[Task description] Look through the records below and collect all lines that hold the string "Given".

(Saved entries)

——————————

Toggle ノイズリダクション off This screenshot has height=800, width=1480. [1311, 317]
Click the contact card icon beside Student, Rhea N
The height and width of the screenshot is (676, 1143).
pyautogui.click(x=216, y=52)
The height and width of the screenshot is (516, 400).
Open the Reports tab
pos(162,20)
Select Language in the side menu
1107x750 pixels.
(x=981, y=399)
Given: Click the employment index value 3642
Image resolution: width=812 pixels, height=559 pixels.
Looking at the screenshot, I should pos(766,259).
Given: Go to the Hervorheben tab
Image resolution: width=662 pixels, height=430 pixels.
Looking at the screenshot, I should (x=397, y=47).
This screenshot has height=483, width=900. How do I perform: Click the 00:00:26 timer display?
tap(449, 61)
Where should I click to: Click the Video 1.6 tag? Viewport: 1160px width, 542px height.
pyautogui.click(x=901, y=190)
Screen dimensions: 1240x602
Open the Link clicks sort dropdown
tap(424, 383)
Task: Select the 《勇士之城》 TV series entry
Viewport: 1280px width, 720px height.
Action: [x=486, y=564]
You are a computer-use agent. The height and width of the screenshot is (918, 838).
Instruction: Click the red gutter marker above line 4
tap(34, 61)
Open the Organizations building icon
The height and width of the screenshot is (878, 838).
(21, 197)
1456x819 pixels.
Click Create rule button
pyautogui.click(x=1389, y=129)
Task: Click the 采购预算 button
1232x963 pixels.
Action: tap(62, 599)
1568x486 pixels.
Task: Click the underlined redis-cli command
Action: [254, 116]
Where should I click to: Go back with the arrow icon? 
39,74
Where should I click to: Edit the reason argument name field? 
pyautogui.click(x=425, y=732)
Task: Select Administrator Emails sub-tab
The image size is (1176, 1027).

——————————

[Task response]
Given: Click the employment index value 3642
Given: Go to the Hervorheben tab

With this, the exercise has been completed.